Die Puchheimer Firma hat selbst Tests mit Bus und Lkw gemacht. "Die Reichweite der Wasserstoff-Brennstoffzelle gegenüber reinen Batterieantrieb beträgt das 2,4-fache", berichtete Goldner von der Testphase. Er zeigte sich enttäuscht, dass die deutschen Bushersteller wie Daimler und MAN nicht einsteigen. "Daimler will bis 2022 einen Bus bauen", so der Vertreter der Firma Proton. MAN mache gar nichts.

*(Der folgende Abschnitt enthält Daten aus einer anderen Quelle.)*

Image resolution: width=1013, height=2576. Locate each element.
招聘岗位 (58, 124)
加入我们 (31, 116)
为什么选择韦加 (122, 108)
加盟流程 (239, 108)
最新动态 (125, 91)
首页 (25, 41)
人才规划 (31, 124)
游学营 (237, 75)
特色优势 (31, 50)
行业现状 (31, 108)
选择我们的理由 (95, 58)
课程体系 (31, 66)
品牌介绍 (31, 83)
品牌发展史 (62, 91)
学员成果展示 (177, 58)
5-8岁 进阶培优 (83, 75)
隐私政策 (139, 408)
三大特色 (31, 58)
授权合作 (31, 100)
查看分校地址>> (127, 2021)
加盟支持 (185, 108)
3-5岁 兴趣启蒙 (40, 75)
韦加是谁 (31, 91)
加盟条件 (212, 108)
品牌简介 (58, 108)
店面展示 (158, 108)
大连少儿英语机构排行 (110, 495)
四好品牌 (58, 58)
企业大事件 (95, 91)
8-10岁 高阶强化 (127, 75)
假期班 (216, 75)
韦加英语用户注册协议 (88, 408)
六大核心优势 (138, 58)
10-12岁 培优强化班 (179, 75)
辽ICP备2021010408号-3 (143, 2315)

80 Mitarbeiter beschäftigt Proton in Puchheim. 5000 Brennstoffzellen könnten dort pro Jahre im Drei-Schicht-Betrieb gefertigt werden. Das sei noch keine industrielle Massenfertigung, weil es der Markt momentan noch nicht hergebe. "30 000 Stück", so Goldner, wären auch möglich. "Der Zielmarkt ist Europa", sagte Goldner. Die Infrastruktur befindet sich im Aufbau. Bisher gibt es 150 Wasserstofftankstellen in Europa, davon hundert in Deutschland. Bis 2025 ist die Zielmarke 750 Tankstellen europaweit und 400 in Deutschland. Ein Wasserstofftank füllt sich laut Goldner innerhalb von drei Minuten, was lange Wartezeiten wie beim Aufladen eines Elektrofahrzeuges vermeiden würde. Vier Wasserstofftankstellen würden 60 Elektro-Schnellladetankstellen ersetzen.

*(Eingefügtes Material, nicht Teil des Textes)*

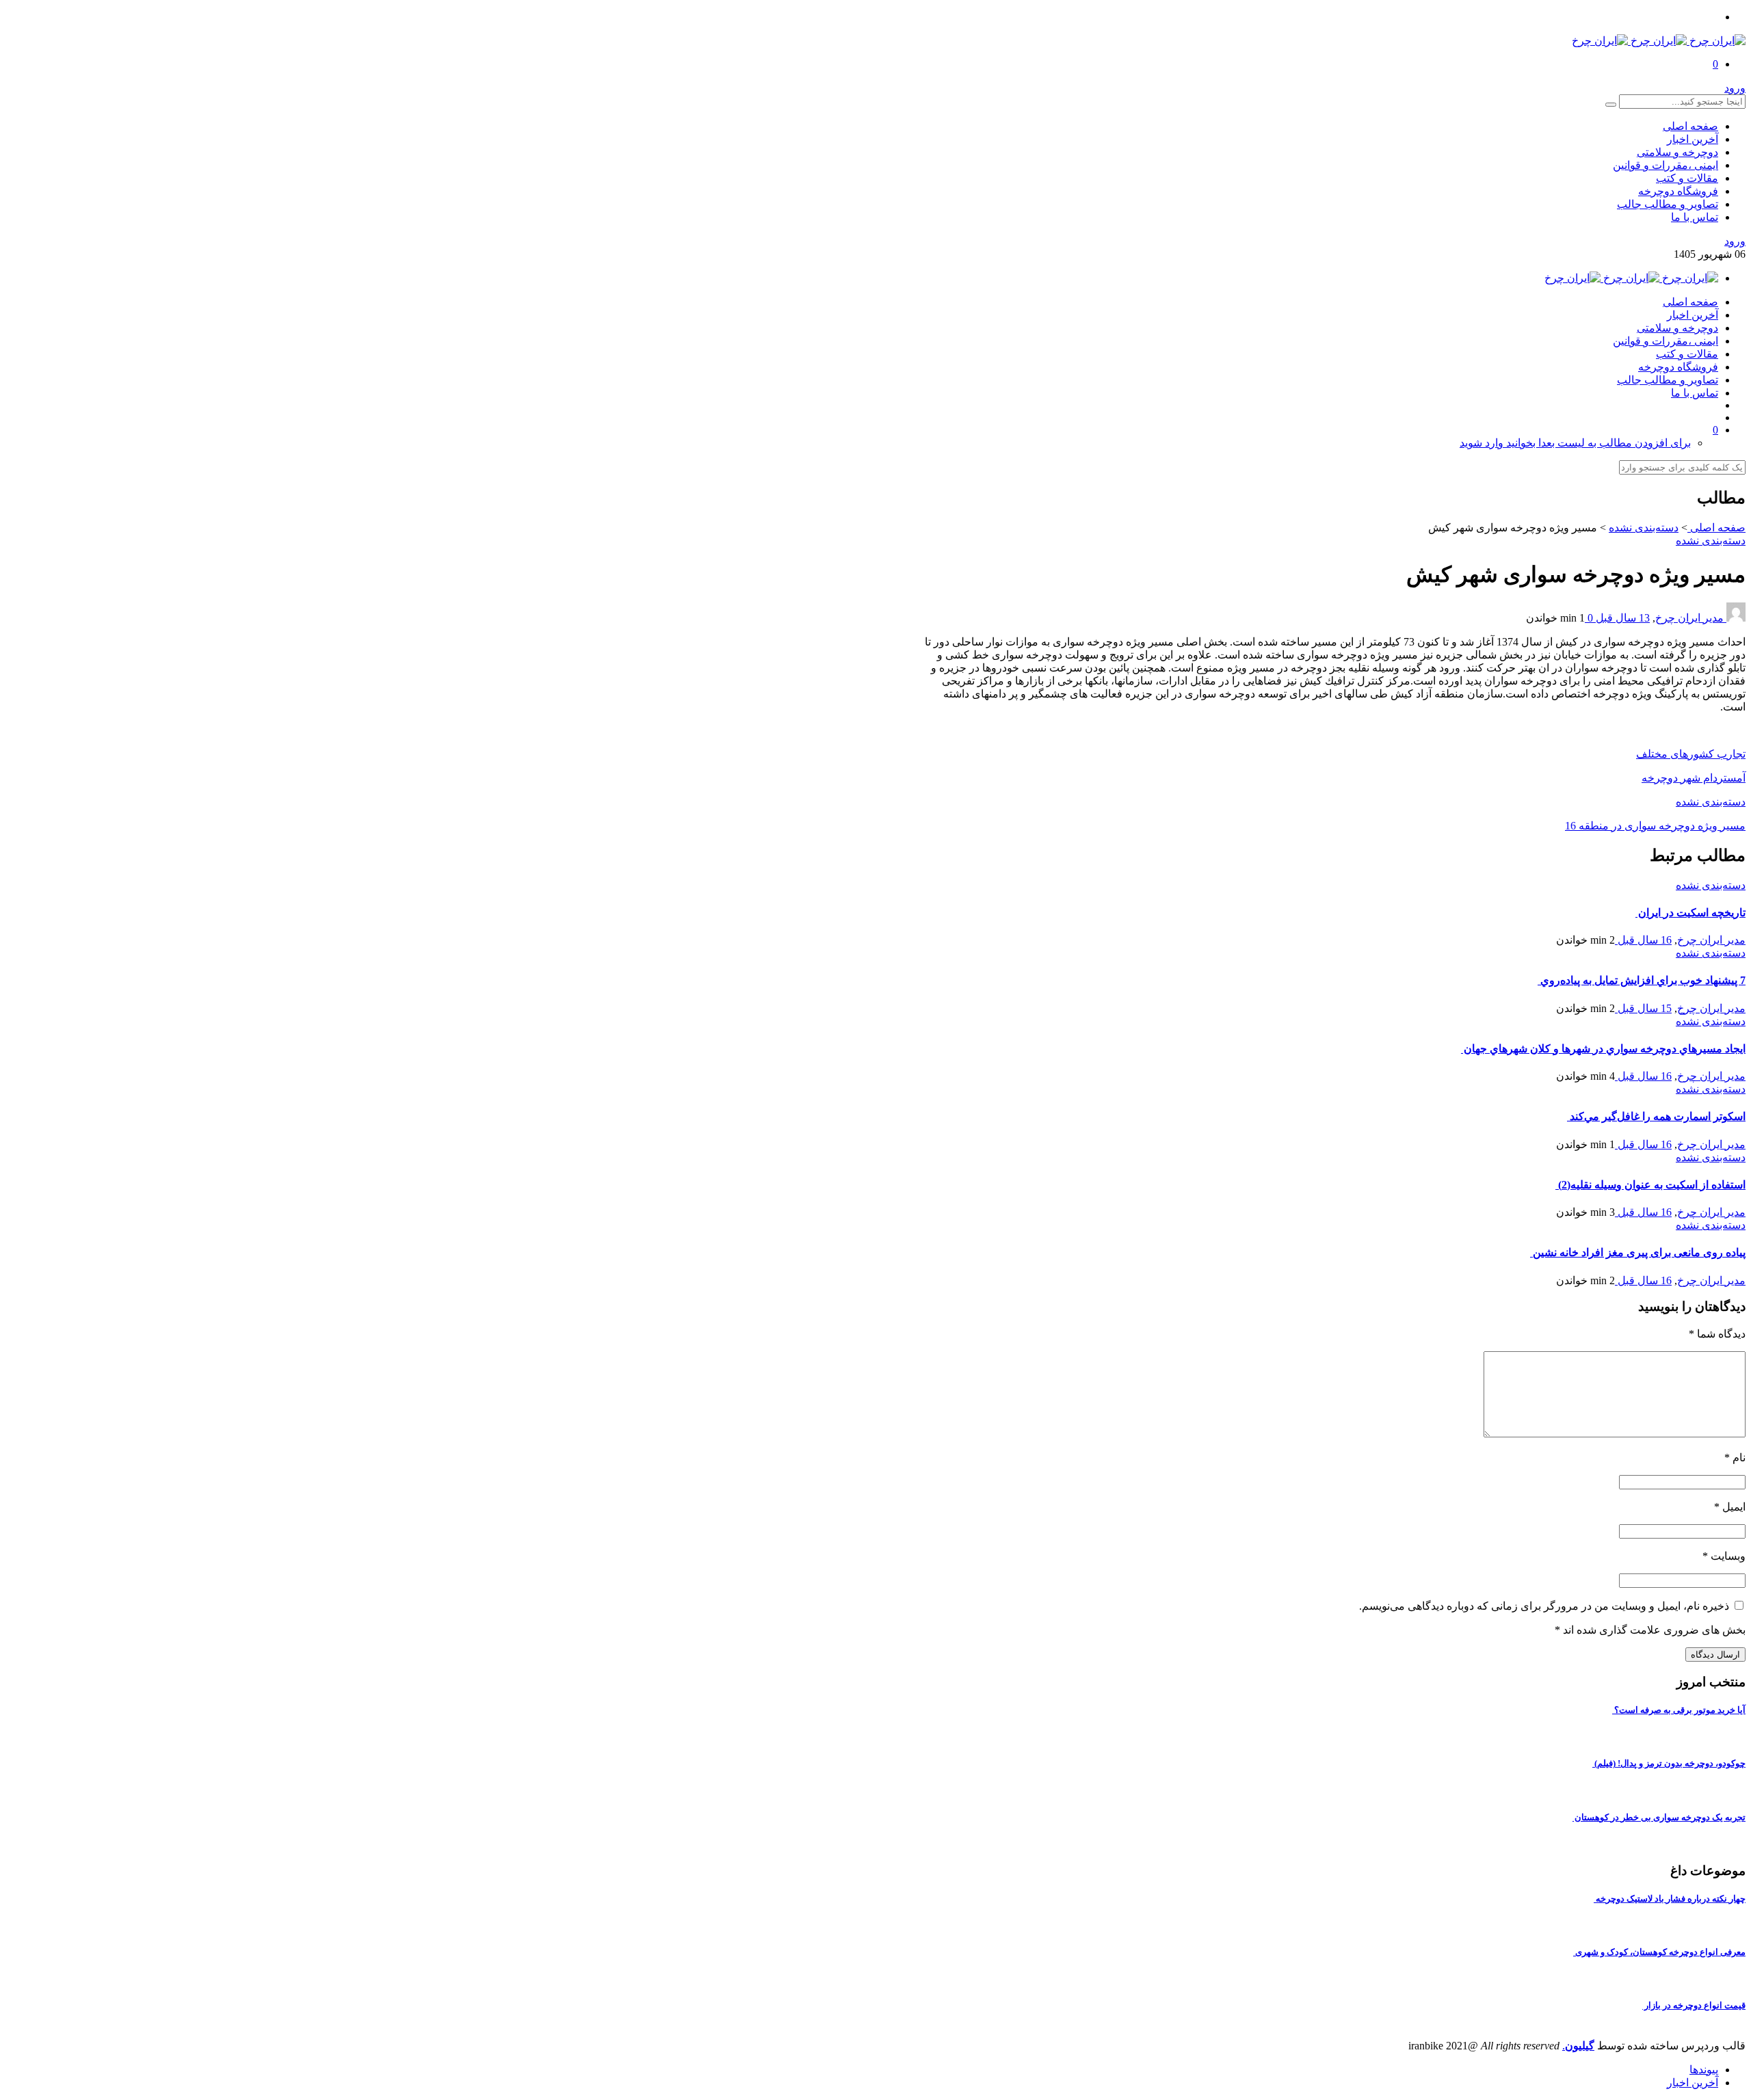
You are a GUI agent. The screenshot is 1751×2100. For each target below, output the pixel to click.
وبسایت (1724, 1556)
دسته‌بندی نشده (1643, 527)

Dass die Brennstoffzelle als Antrieb vor allem für Stadtbusse ideal sei, sieht auch Manfred Sengl, der Bürgermeisterkandidat der Grünen und Moderator der Veranstaltung, so. "Die Aussichten sind sehr gut, aber es fehlen die Stückzahlen", so Sengl, forderte, die politischen Rahmenbedingungen für diese Technologie zu schaffen.